Approximate Integrity Constraints in Incomplete Databases With Limited Domains
Munqath Al-atar, Attila Sali
TL;DR
This work extends the notion of strongly possible constraints to multivalued dependencies and cross joins in incomplete databases by restricting imputations to the active domain. It introduces the add-based approximation measure $g_5$ and proves $g_3(K) \ge g_5(K)$ for $sp$Keys and $sp$FDs, illustrating that additions can be more effective than deletions in achieving constraint satisfaction. The paper also defines $sp$MVDs and $sp$CJs, analyzes their complexity (noting that single-case checking can be polynomial while general $sp$CJ verification is NP-complete), and presents a comprehensive comparison of approximation measures across different constraint types. Overall, the results offer a framework for imputing data and assessing near-satisfaction of strong constraints in incomplete data, with implications for data imputation strategies and constraint-based data cleaning.
Abstract
In case of incomplete database tables, a possible world is obtained by replacing any missing value by a value from the corresponding attribute's domain that can be infinite.
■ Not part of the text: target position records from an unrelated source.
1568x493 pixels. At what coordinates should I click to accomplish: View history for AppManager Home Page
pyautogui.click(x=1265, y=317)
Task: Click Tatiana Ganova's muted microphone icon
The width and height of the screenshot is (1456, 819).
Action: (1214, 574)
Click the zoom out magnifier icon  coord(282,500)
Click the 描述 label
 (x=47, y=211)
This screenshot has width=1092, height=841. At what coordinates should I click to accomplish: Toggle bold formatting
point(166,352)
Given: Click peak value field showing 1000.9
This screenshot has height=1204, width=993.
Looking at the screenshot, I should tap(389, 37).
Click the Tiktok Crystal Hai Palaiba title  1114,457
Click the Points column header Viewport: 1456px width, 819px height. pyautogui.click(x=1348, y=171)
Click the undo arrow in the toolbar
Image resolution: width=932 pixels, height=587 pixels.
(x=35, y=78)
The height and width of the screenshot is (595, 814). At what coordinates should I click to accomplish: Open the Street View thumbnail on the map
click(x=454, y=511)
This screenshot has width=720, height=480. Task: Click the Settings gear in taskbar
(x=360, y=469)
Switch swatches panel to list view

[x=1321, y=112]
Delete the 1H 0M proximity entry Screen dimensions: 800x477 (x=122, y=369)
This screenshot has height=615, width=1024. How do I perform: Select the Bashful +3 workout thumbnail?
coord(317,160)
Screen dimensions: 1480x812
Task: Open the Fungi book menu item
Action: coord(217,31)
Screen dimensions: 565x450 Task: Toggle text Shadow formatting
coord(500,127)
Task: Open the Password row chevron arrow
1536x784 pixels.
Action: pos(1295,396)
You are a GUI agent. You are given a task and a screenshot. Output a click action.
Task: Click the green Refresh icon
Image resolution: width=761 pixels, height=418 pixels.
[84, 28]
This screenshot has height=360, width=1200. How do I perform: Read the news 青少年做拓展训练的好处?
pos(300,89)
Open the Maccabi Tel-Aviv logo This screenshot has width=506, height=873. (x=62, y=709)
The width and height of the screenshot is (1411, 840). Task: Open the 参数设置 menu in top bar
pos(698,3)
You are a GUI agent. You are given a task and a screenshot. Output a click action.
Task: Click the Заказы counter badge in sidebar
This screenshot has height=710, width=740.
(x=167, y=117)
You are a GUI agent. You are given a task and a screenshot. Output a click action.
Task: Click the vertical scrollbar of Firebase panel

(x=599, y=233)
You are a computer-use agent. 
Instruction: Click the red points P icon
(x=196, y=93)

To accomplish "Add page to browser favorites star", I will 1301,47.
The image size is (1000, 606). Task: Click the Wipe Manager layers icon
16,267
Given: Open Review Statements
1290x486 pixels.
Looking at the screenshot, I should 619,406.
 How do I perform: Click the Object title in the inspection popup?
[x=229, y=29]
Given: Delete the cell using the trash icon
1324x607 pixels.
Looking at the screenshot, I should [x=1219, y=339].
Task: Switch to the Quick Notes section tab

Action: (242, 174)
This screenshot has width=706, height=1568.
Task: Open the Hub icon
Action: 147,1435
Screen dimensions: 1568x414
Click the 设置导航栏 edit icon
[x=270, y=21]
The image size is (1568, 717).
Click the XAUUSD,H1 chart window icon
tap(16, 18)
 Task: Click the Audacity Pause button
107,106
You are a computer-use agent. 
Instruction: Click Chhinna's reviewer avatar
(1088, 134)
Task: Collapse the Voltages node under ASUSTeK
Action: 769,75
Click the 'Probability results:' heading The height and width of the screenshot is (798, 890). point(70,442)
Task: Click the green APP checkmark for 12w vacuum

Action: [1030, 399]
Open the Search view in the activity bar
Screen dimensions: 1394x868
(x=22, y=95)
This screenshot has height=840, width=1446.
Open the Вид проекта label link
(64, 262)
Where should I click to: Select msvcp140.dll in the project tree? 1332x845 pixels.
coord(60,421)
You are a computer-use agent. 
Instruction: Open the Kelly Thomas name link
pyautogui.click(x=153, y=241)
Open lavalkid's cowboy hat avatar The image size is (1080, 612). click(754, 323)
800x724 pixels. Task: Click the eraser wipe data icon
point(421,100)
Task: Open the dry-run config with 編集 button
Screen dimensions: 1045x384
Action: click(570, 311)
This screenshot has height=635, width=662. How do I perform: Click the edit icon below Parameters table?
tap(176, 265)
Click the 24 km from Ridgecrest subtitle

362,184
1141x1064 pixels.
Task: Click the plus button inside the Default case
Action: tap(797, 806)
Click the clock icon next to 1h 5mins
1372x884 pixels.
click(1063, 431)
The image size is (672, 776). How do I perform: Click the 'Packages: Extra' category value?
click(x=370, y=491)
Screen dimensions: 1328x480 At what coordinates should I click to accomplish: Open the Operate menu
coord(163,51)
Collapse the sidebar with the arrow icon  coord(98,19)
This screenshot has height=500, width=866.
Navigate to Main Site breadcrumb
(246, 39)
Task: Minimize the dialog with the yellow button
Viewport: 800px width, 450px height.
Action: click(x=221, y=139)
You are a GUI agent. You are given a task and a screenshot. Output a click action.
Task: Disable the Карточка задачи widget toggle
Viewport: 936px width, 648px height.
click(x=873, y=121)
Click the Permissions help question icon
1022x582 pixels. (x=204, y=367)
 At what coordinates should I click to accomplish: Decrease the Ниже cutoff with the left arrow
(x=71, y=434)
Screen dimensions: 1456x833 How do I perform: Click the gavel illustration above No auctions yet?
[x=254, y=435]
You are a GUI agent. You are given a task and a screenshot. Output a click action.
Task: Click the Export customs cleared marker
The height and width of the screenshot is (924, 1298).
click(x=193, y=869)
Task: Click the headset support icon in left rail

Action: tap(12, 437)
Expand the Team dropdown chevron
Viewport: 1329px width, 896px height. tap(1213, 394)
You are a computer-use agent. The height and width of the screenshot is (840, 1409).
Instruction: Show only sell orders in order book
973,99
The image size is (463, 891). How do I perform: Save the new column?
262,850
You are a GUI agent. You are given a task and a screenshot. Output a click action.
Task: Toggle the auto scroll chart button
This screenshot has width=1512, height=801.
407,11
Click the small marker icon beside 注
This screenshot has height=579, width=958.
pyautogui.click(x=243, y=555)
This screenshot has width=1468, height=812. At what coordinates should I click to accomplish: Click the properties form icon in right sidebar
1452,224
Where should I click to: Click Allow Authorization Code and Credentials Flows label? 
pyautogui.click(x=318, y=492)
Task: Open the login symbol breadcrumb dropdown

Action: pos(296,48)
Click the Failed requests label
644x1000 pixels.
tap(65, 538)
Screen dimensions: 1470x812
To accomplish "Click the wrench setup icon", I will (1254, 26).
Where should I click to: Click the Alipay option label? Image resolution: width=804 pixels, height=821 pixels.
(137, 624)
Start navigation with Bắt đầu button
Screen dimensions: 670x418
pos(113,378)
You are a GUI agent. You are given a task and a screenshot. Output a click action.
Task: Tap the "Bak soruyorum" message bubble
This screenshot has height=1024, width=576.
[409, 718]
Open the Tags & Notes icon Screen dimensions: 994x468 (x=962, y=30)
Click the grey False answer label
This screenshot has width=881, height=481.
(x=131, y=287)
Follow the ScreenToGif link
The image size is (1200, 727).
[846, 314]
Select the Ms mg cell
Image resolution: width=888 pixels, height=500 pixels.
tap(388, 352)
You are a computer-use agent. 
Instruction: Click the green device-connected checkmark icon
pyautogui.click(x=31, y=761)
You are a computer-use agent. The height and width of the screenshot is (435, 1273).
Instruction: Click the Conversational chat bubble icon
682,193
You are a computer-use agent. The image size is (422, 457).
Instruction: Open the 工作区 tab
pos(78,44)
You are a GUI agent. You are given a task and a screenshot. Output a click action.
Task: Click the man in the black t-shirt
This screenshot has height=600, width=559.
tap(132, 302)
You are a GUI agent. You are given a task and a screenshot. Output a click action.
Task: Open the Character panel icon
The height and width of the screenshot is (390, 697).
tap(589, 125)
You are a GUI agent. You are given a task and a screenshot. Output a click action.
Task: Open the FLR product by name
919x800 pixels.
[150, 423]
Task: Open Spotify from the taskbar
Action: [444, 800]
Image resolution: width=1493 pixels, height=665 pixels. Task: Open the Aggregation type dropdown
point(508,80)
A possible key or possible functional dependency constraint is satisfied by an incomplete table if we can obtain a possible world that satisfies the given key or functional dependency. On the other hand, a certain key or certain functional dependency holds if all possible worlds satisfy the constraint, A strongly possible constraint is an intermediate concept between possible and certain constraints, based on the strongly possible world approach (a strongly possible world is obtained by replacing \nul's by a value from the ones appearing in the corresponding attribute of the table). A strongly possible key or functional dependency holds in an incomplete table if there exists a strongly possible world that satisfies the given constraint. In the present paper, we introduce strongly possible versions of multivalued dependencies and cross joins, and we analyse the complexity of checking the validity of a given strongly possible cross joins. We also study approximation measures of strongly possible keys (spKeys), functional dependencies (spFDs), multivalued dependencies (spMVDs) and cross joins (spCJs). We also treat complexity questions of determination of the approximation values.